Bei jeder Zahl, die durch drei teilbar ist, soll Fizz ausgegeben werden. Bei jeder Zahl, die durch fünf teilbar ist, soll Buzz ausgegeben werden. Und wenn die Zahl durch drei und fünf teilbar ist, soll FizzBuzz ausgegeben werden.

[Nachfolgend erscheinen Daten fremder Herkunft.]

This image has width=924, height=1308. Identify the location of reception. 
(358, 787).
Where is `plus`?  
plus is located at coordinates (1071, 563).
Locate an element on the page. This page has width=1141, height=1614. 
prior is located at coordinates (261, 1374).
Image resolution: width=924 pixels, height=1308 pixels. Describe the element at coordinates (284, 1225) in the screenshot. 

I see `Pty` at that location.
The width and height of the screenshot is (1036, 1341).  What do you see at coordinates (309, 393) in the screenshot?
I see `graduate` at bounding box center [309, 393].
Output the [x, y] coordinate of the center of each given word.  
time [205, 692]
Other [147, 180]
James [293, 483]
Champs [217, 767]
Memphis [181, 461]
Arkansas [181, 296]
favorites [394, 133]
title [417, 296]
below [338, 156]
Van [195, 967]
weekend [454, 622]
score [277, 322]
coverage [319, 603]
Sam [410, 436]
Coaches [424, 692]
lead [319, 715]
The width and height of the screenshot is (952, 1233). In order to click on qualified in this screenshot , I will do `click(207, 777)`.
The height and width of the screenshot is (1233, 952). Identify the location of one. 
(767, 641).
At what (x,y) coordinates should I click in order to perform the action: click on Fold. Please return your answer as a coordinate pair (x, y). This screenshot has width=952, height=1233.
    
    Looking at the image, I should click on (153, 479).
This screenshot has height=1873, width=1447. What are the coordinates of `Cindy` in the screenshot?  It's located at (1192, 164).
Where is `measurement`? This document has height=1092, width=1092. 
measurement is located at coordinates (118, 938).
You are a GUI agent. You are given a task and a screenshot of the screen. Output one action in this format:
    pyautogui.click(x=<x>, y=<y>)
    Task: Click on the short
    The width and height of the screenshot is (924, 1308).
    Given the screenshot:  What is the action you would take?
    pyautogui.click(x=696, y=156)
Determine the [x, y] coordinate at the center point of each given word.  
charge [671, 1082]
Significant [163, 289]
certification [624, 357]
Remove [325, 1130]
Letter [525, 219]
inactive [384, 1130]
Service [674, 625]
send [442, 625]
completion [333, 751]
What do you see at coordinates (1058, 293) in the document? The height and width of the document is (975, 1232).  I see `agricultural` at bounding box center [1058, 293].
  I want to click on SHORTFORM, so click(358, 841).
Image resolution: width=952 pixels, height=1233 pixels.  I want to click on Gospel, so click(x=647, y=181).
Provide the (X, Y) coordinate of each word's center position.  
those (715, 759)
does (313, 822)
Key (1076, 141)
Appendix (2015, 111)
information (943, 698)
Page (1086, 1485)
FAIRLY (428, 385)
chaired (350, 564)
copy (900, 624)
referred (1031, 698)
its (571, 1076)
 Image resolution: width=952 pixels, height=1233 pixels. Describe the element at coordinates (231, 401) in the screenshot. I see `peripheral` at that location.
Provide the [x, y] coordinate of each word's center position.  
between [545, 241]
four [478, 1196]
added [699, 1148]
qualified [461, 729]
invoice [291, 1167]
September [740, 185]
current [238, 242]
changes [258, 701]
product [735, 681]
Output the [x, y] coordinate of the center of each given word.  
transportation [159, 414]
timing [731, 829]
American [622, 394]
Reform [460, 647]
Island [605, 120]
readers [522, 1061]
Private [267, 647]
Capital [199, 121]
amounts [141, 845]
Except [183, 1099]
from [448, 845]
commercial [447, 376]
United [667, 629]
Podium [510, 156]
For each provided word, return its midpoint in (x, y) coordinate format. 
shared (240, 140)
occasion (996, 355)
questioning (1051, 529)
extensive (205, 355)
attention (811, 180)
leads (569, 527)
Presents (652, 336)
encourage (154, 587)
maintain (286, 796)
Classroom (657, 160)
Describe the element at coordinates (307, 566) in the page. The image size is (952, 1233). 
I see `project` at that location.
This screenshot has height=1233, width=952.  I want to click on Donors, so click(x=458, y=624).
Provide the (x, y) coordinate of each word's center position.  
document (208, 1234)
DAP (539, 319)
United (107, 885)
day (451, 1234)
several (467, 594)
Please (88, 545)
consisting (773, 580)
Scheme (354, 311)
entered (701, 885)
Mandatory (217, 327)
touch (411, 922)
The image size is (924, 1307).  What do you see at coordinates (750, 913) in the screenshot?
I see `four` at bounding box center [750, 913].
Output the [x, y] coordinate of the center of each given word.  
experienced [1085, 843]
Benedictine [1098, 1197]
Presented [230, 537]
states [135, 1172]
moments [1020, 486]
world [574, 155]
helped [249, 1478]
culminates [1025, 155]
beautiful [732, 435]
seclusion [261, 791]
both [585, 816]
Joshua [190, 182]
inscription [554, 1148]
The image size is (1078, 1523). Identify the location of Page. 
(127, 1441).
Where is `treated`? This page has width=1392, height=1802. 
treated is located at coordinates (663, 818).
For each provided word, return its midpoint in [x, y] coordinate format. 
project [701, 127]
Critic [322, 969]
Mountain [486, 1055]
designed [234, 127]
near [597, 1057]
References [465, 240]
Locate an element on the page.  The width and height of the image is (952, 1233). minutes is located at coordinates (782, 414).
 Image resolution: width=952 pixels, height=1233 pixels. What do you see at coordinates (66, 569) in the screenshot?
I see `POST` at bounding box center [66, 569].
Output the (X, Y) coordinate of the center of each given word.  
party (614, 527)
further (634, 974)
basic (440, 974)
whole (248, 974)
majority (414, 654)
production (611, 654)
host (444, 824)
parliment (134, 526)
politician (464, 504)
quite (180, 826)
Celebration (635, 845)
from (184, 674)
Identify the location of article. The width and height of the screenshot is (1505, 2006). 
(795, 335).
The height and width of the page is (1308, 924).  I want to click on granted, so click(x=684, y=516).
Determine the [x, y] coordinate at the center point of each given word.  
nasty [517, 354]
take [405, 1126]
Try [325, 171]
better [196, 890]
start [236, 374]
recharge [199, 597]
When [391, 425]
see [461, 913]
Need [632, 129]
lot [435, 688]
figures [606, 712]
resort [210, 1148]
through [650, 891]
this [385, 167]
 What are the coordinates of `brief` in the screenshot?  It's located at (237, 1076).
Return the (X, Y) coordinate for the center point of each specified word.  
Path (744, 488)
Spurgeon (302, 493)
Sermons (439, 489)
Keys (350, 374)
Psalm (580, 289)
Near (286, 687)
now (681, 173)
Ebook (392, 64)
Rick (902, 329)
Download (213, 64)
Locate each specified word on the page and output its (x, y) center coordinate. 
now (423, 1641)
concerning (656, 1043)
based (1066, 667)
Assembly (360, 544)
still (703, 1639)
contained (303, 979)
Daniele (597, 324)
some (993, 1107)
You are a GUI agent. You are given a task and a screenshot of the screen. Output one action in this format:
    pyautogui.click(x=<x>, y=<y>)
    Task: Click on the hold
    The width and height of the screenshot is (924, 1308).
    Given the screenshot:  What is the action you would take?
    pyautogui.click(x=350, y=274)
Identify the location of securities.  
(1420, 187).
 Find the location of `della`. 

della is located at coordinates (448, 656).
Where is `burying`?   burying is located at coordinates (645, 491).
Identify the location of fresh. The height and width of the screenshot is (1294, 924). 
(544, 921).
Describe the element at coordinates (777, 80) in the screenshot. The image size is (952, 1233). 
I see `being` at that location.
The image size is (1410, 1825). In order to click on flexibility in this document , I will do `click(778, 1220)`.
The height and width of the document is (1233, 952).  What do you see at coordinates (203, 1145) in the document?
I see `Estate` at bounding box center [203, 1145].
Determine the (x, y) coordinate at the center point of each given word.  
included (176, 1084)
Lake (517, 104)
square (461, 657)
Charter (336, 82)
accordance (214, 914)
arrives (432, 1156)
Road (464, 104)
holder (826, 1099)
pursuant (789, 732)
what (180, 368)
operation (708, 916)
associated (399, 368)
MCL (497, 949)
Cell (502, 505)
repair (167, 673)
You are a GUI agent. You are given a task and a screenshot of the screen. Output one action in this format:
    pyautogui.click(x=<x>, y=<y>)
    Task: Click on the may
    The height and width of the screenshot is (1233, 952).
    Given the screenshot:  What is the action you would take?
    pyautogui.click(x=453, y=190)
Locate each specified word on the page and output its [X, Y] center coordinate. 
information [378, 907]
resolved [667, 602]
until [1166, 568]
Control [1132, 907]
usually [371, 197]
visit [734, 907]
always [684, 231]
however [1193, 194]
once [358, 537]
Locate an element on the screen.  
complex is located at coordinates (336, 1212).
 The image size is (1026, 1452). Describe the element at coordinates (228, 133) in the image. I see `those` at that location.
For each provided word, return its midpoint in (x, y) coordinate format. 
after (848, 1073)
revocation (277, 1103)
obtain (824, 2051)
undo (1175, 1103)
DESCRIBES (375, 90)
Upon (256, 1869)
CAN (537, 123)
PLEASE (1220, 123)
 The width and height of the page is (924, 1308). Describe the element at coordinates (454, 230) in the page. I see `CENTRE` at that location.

Wie sieht dann der erste Test aus? Ganz klar. Nimm die erste Ziffer, die Du prüfen willst, und stelle fest, ob eine der Regeln angewendet werden kann. Danach nimm die zweite Ziffer, usw. Sobald sich die Kombination aus mehreren Regeln ergibt, wird es interessant, da hier auch die Reihenfolge relevant sein kann. Ganz wichtig bei den ersten Schritten – geht streng nach dem Test Driven Prinzip mit Red – Green – Blue vor. Ob ihr lieber Design oder Development nutzt, ist Euch überlassen
Red, d.h. Euer Test muss fehlschlagen.
Green, d.h. Euer Test hat funktioniert.
Blue, d.h. Refactoring – Zeit, um den geschriebenen Code zu verbessern.

Danach geht es mit dem nächsten Test (Red) weiter. Nehmt Euch die Zeit und probiert es aus.